National Public Radio (NPR) Editor Uri Berliner shared his resignation letter to NPR CEO Katherine Maher, stating on X:
I am resigning from NPR, a great American institution where I have worked for 25 years. I don’t support calls to defund NPR. I respect the integrity of my colleagues and wish for NPR to thrive and do important journalism. But I cannot work in a newsroom where I am disparaged by a new CEO whose divisive views confirm the very problems at NPR I cite in my Free Press essay.
Berliner was suspended by NPR after publishing an essay in the Free Press, and cited Maher’s handling of the situation as the reason for his resignation, stating, “I cannot work in a newsroom who I am disparaged by a new CEO.”
Maher alleged Berliner’s essay was unprofessional, stating in a response sent to all NPR staff:
Questioning whether our people are serving our mission with integrity, based on little more than the recognition of their identity, is profoundly disrespectful, hurtful, and demeaning.
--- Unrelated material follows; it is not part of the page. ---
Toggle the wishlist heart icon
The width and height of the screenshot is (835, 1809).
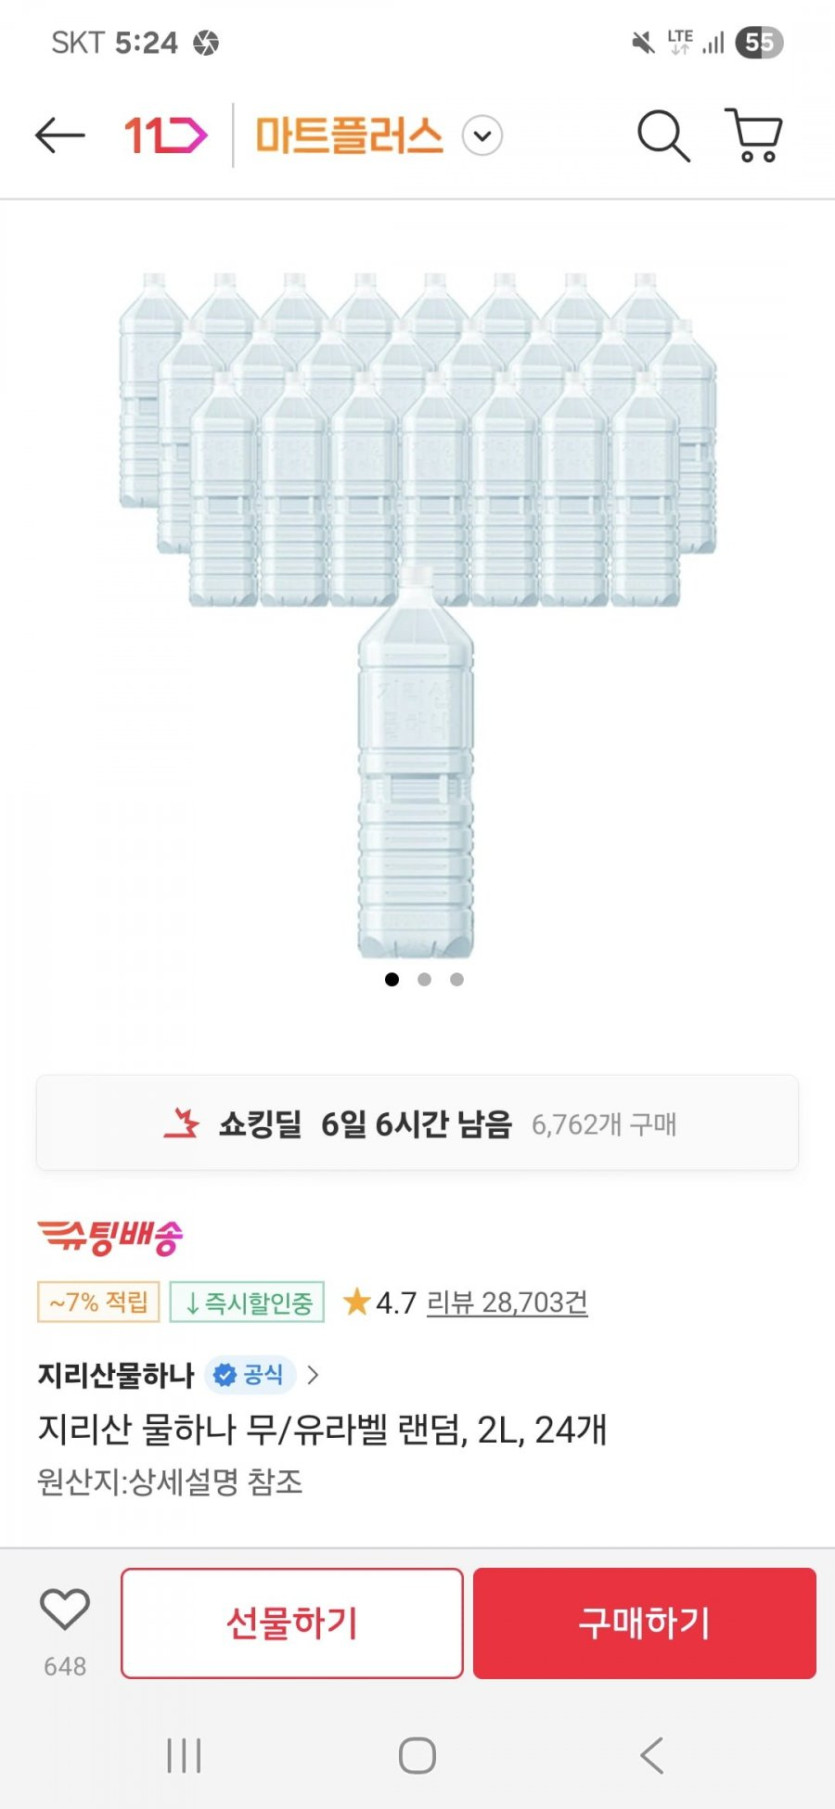tap(65, 1609)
Berliner’s Free Press essay exposed the bias held by the federal government-funded media organization. Berliner claimed in his essay that the “progressive worldview” bias is widespread throughout NPR, stating,
Conflicts between workers and bosses, between labor and management, are common in workplaces. NPR has had its share. But what’s notable is the extent to which people at every level of NPR have comfortably coalesced around the progressive worldview. And this, I believe, is the most damaging development at NPR: the absence of viewpoint diversity.